LISTED RECORDS START
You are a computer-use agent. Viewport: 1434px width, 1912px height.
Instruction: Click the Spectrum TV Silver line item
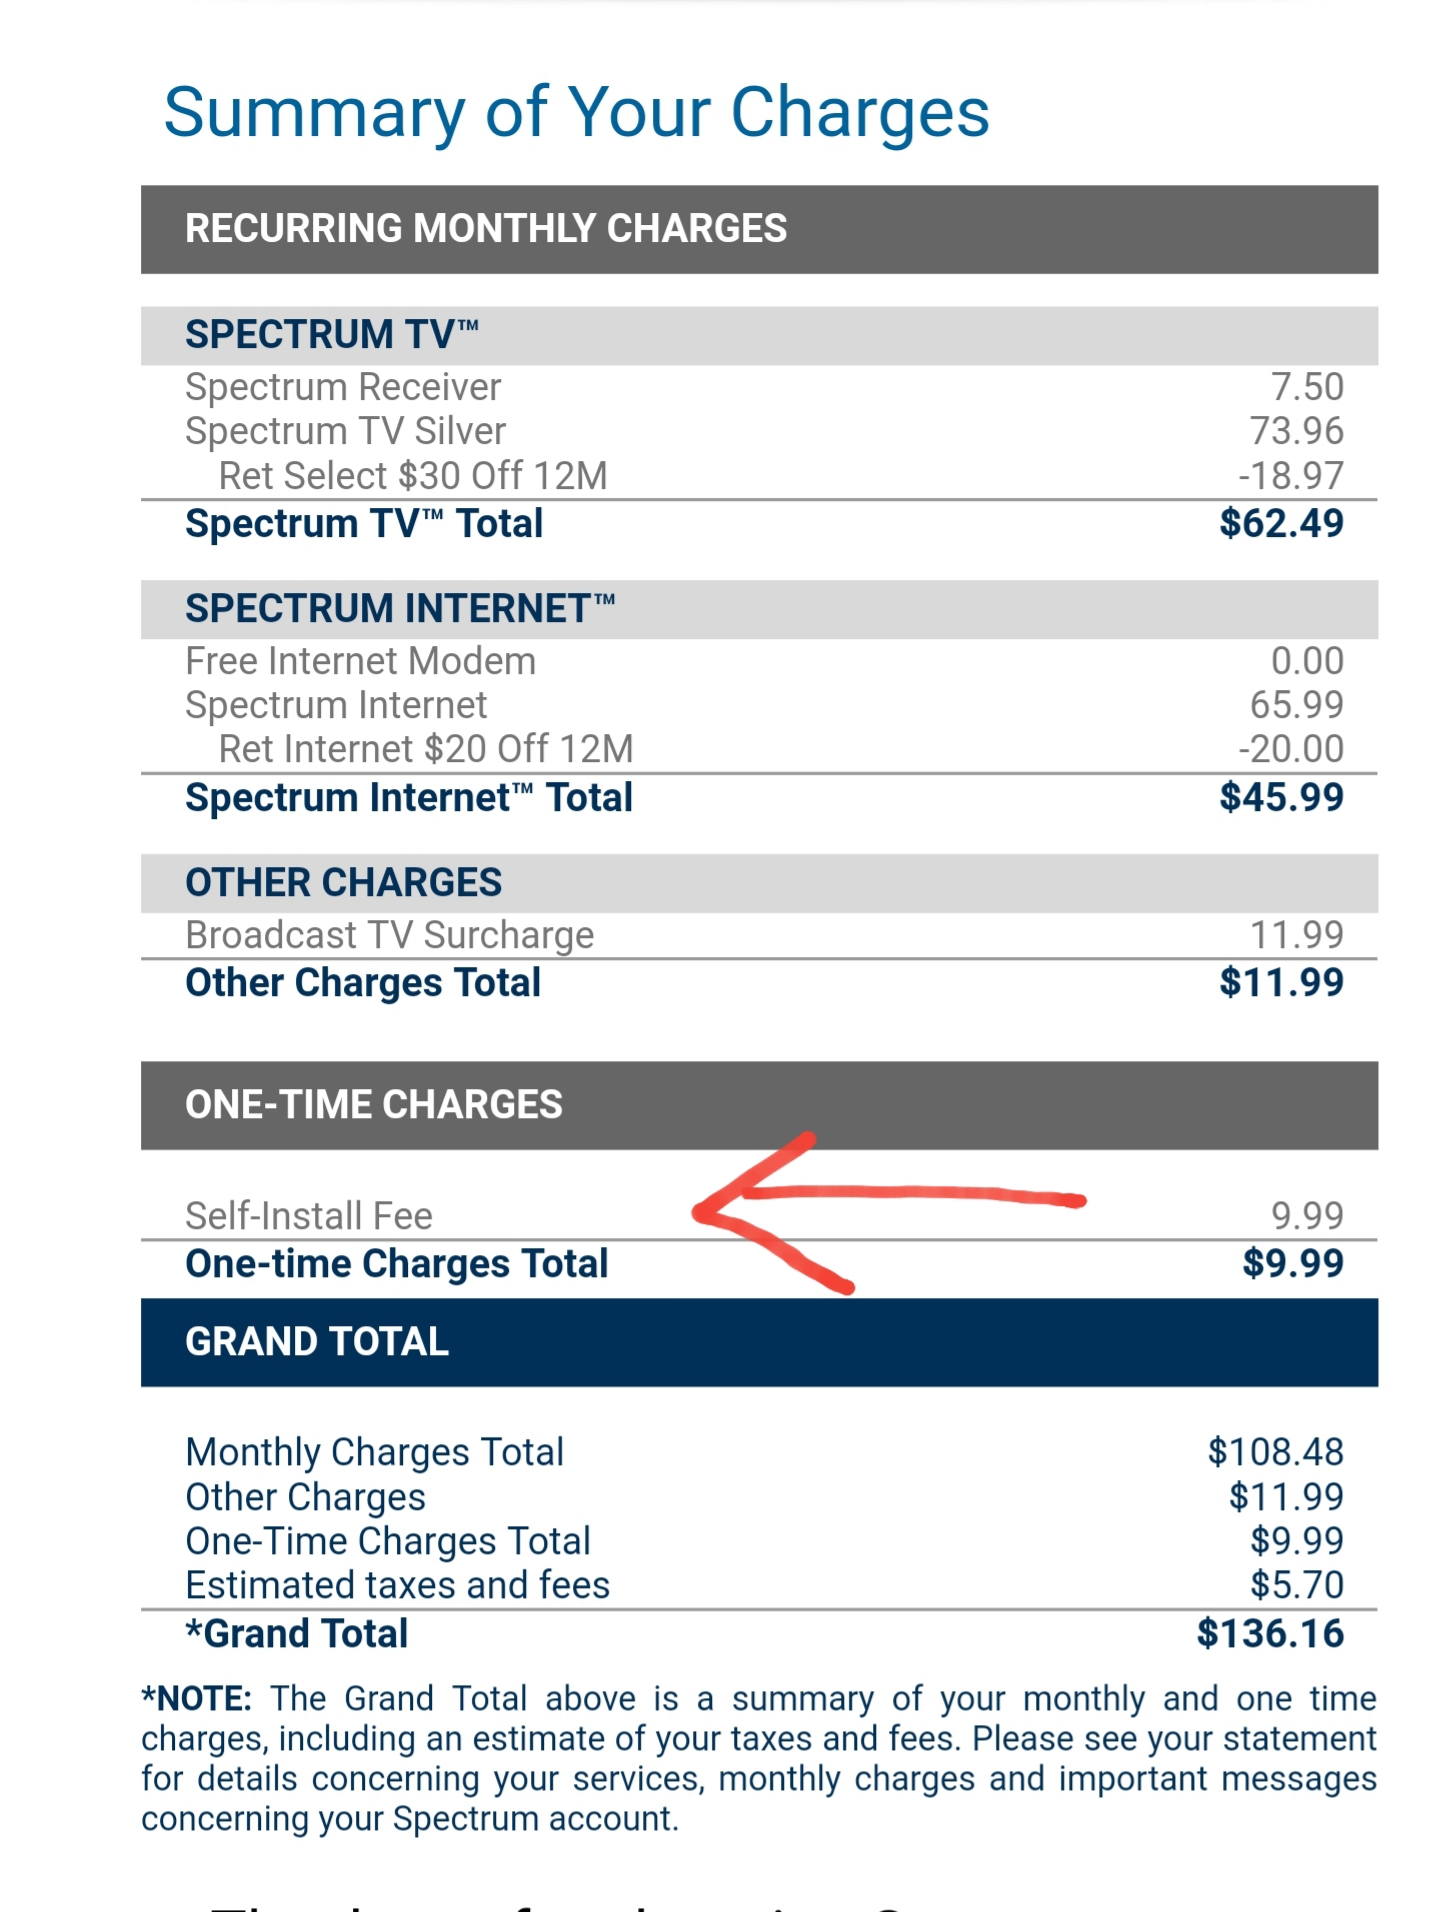coord(346,431)
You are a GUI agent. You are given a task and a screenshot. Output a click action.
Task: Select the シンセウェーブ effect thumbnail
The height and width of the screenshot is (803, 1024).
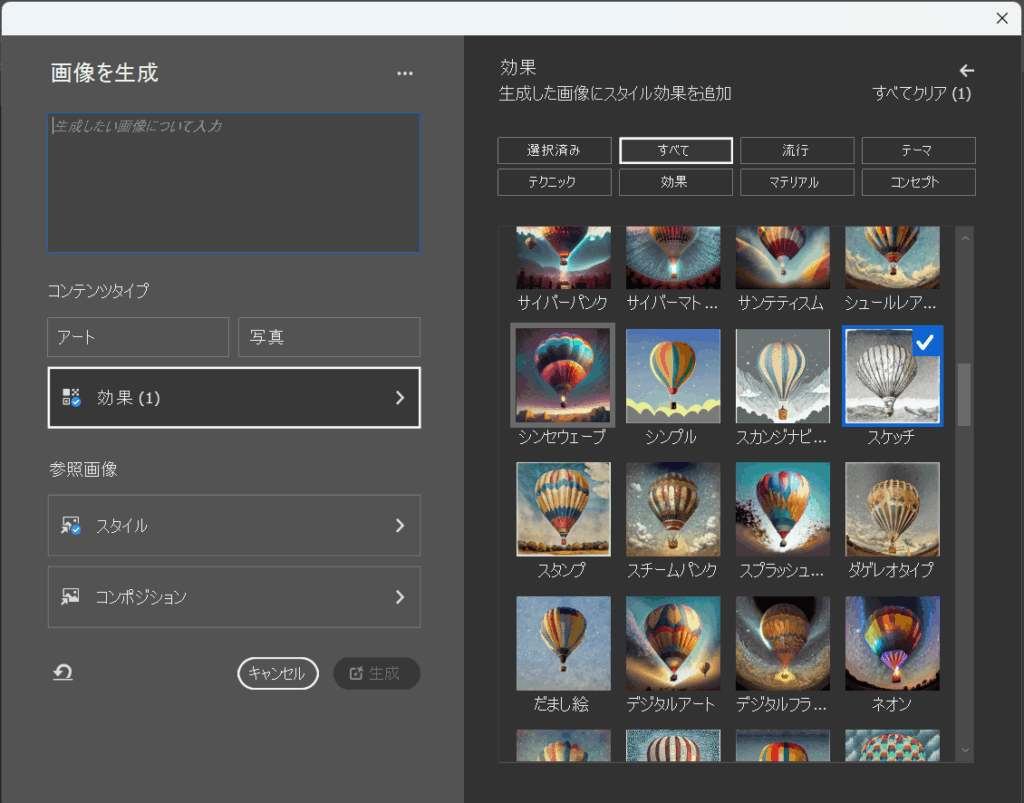562,375
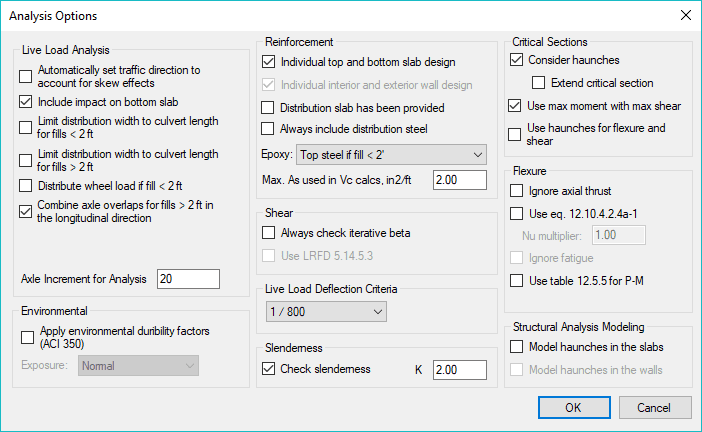Image resolution: width=702 pixels, height=432 pixels.
Task: Click the OK button
Action: (x=573, y=407)
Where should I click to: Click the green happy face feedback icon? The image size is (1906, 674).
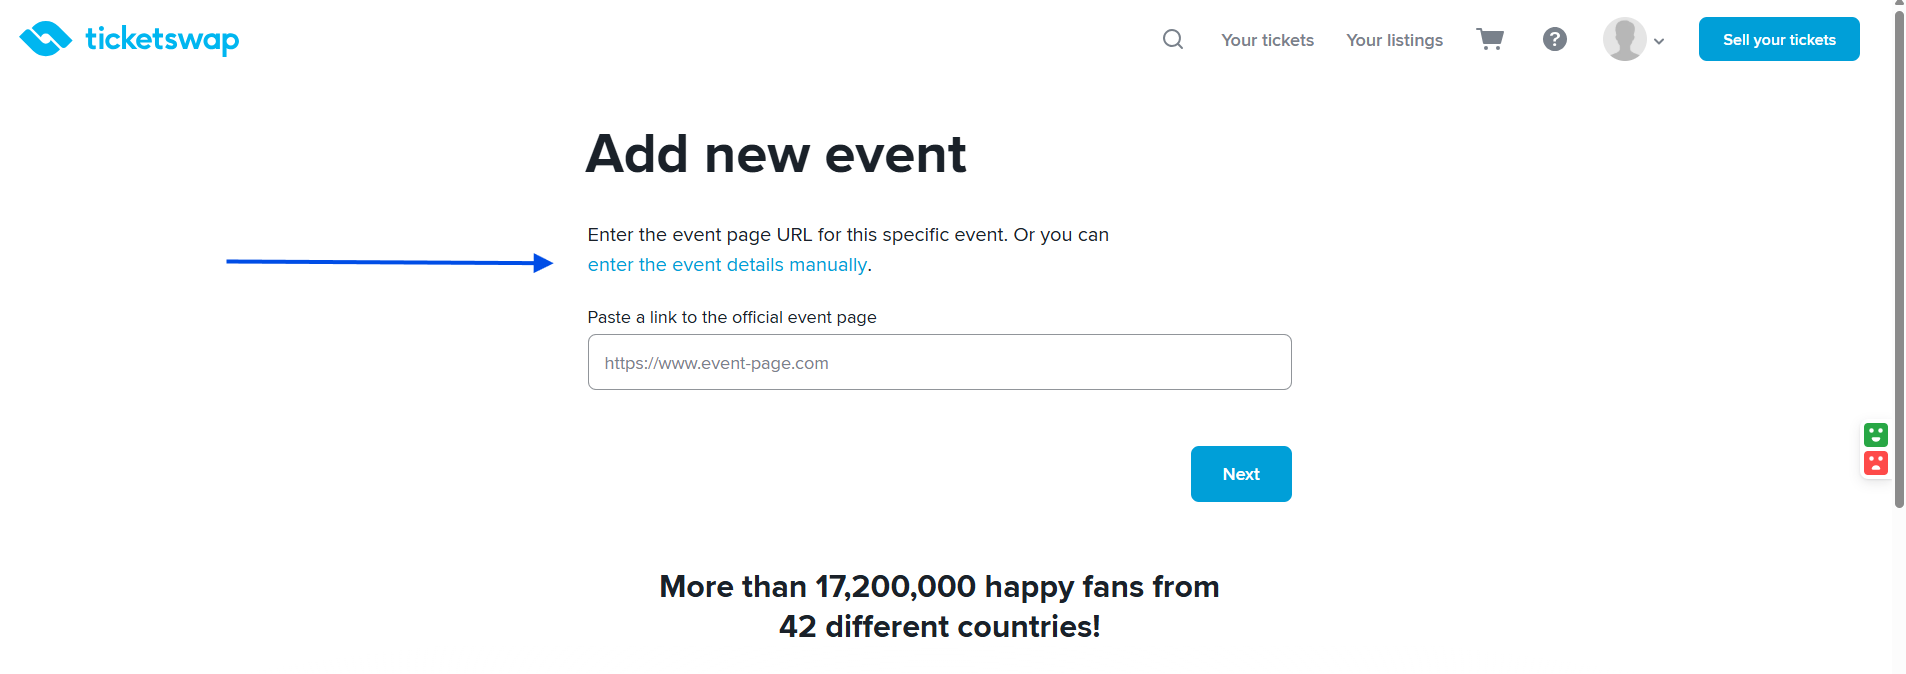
LISTED RECORDS END
[WORK INSTRUCTIONS] Each line of the data above should be reproduced without alteration, and no picture should appear in the copy.

[ANSWER TO THIS TASK]
You are a computer-use agent. Viewport: 1434px width, 1912px height.
Instruction: Click the Spectrum TV Silver line item
coord(346,431)
You are a GUI agent. You are given a task and a screenshot. Output a click action.
Task: Select the シンセウェーブ effect thumbnail
The height and width of the screenshot is (803, 1024).
562,375
Image resolution: width=702 pixels, height=432 pixels.
Task: Click the OK button
Action: (x=573, y=407)
Where should I click to: Click the green happy face feedback icon? The image size is (1906, 674).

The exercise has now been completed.